++++ Entries shown
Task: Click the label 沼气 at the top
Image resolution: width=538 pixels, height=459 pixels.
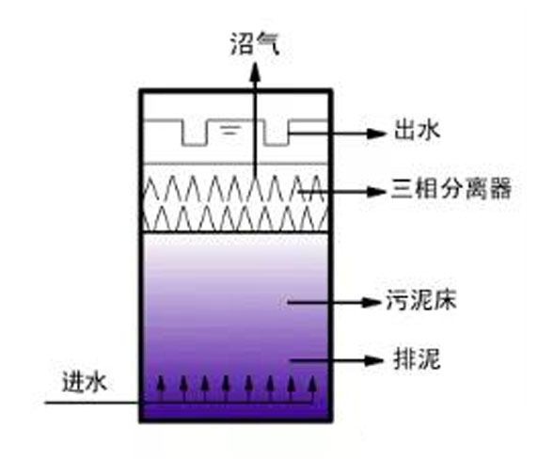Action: tap(255, 44)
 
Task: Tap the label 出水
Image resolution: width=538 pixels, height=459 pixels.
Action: tap(417, 130)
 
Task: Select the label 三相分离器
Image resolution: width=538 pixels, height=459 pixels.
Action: tap(451, 188)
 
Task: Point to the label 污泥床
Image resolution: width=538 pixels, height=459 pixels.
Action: tap(420, 300)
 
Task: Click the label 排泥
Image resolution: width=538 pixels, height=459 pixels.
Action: tap(417, 359)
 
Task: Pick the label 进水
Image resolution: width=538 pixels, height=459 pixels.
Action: tap(84, 382)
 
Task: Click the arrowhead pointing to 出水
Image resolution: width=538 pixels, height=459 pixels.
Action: tap(376, 134)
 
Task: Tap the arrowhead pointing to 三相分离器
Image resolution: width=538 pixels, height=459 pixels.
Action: tap(376, 191)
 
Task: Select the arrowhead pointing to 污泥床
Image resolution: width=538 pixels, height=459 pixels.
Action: tap(372, 302)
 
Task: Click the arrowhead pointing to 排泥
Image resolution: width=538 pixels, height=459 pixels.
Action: tap(373, 360)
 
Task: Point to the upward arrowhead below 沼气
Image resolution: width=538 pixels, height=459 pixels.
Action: tap(255, 71)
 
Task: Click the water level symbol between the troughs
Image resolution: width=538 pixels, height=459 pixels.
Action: tap(230, 130)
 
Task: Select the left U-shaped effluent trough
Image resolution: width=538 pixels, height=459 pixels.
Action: tap(196, 133)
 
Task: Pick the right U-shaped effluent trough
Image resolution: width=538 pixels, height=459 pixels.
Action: tap(277, 133)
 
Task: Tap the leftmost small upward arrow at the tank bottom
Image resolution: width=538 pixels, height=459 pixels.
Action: tap(160, 388)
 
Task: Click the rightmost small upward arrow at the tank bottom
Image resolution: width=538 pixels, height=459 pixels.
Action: tap(312, 388)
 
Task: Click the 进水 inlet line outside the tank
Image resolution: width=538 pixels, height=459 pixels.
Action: tap(92, 403)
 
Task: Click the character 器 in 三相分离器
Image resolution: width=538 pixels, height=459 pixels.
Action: tap(500, 188)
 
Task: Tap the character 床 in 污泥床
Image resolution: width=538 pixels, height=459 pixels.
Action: tap(445, 300)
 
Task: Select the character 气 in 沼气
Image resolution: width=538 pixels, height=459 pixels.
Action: tap(268, 44)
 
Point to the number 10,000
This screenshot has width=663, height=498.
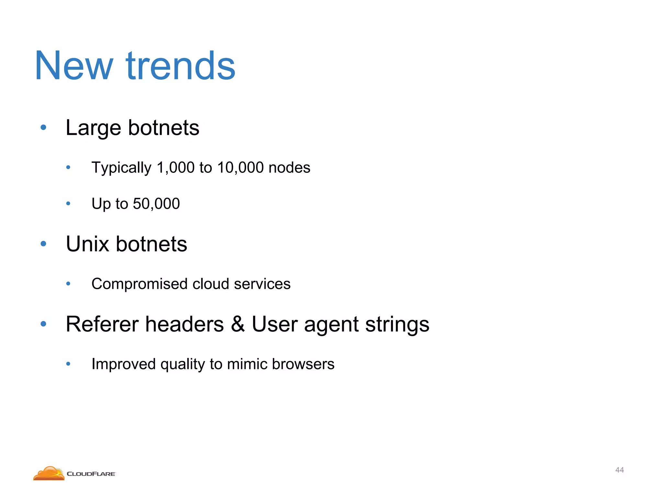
++++++++
- Exercise details -
In the listing, start at the line that contains "Task: Select the label 三相分离器" and stop after the line that contains "Action: tap(417, 359)". Write those lines out again with "label" changed to "caption" and everything else left as it is.

- Written reply -
Task: Select the caption 三相分离器
Image resolution: width=538 pixels, height=459 pixels.
Action: tap(451, 188)
 
Task: Point to the caption 污泥床
Image resolution: width=538 pixels, height=459 pixels.
Action: tap(420, 300)
 
Task: Click the caption 排泥
Image resolution: width=538 pixels, height=459 pixels.
Action: tap(417, 359)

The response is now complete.